■ Exercise requirements: Reproduce the complete set of records exactly. No picture is to appear in the copy.

■ Available data:
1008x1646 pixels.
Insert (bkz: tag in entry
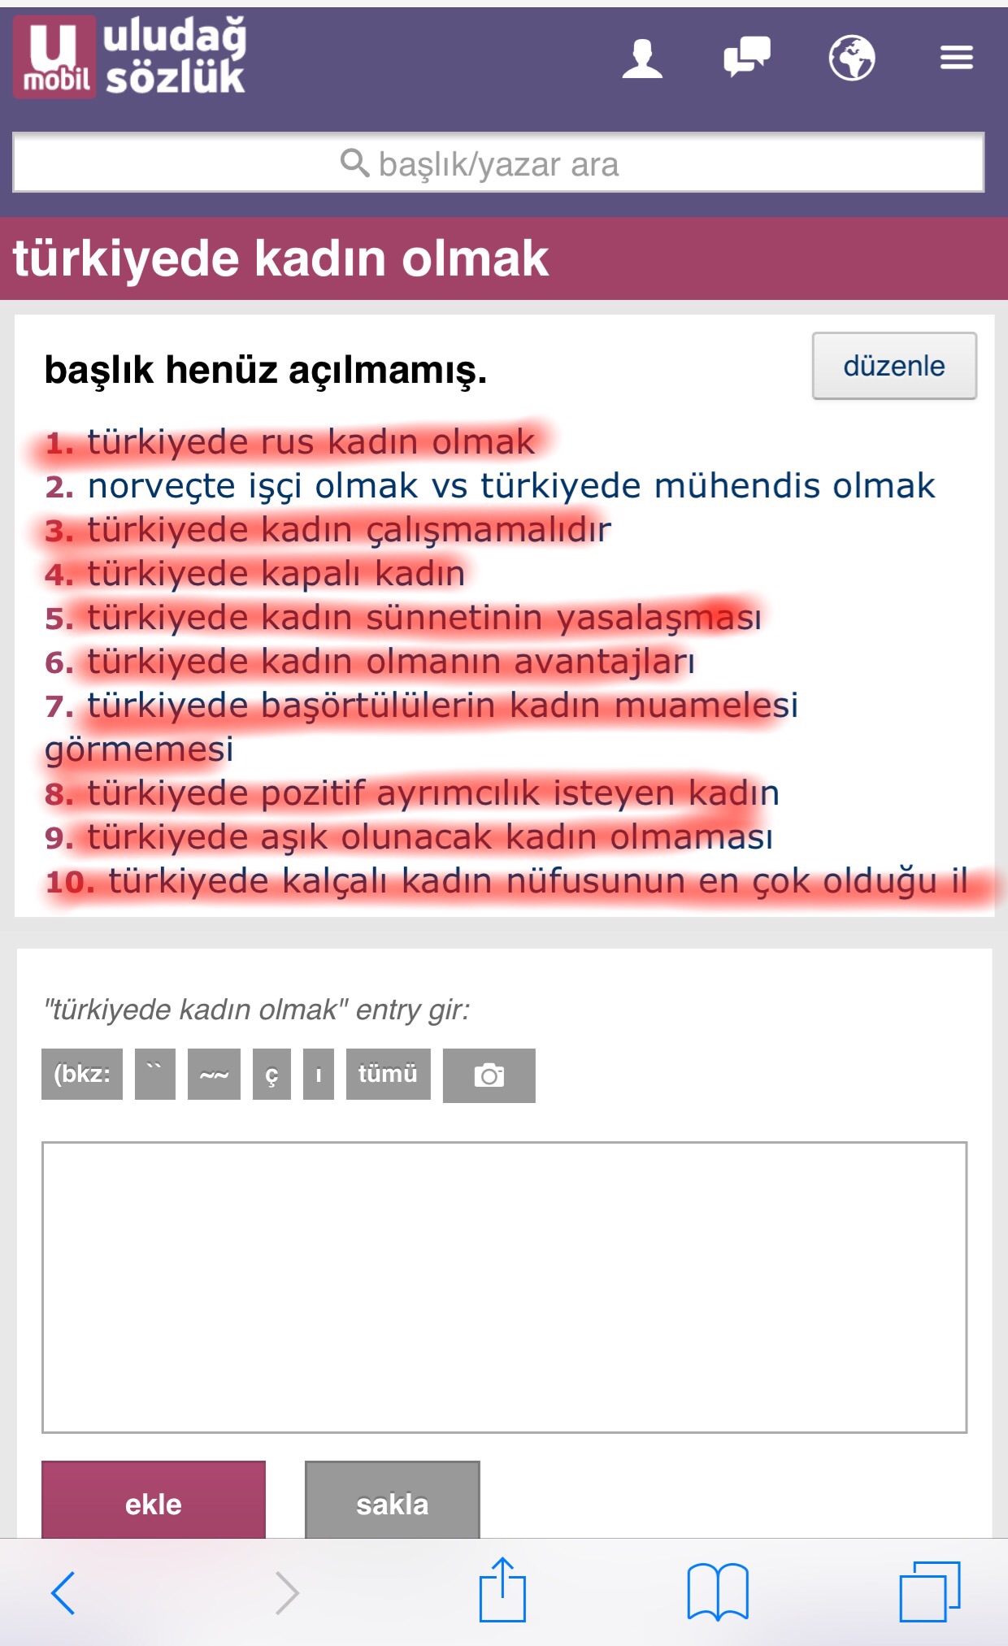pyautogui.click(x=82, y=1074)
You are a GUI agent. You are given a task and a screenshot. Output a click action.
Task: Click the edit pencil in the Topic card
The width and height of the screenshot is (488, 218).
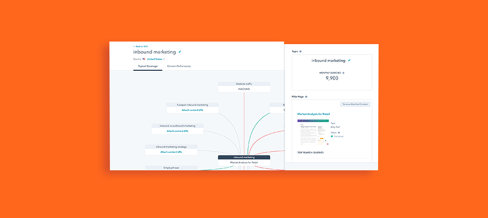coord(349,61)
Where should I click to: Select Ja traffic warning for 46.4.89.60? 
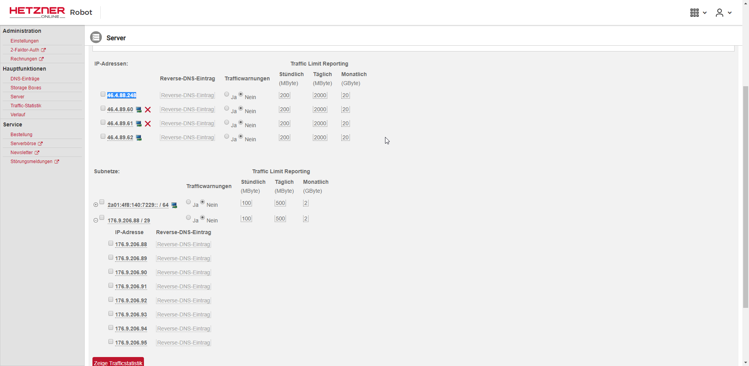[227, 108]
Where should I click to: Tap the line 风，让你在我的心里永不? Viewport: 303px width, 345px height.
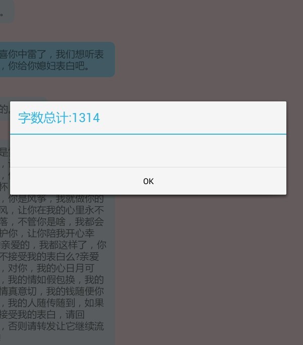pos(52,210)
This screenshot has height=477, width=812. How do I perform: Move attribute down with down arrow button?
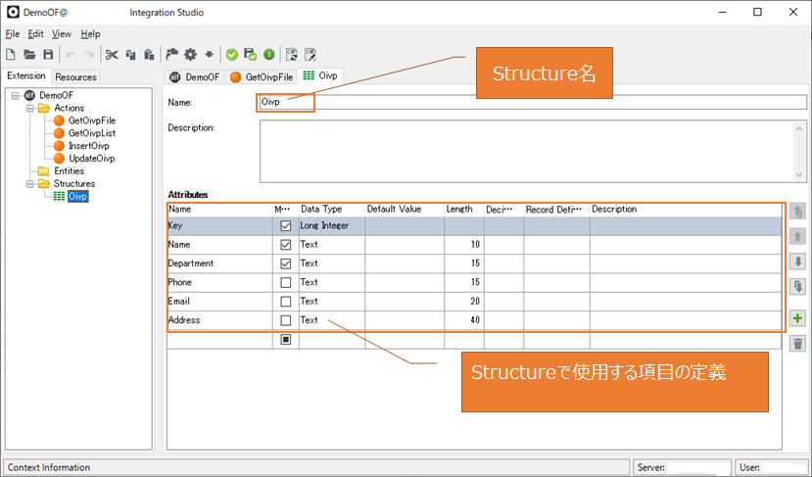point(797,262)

■ Response to this task:
1008x1646 pixels.
Insert (bkz: tag in entry
pyautogui.click(x=82, y=1074)
You are a GUI agent. You are given a task and a screenshot. Output a click action.
Task: Click the edit pencil in the Topic card
The width and height of the screenshot is (488, 218).
coord(349,61)
Where should I click to: Select Ja traffic warning for 46.4.89.60? 
[227, 108]
Where should I click to: Tap the line 风，让你在我的心里永不? Viewport: 303px width, 345px height.
pos(52,210)
This screenshot has height=477, width=812. How do I perform: Move attribute down with down arrow button?
point(797,262)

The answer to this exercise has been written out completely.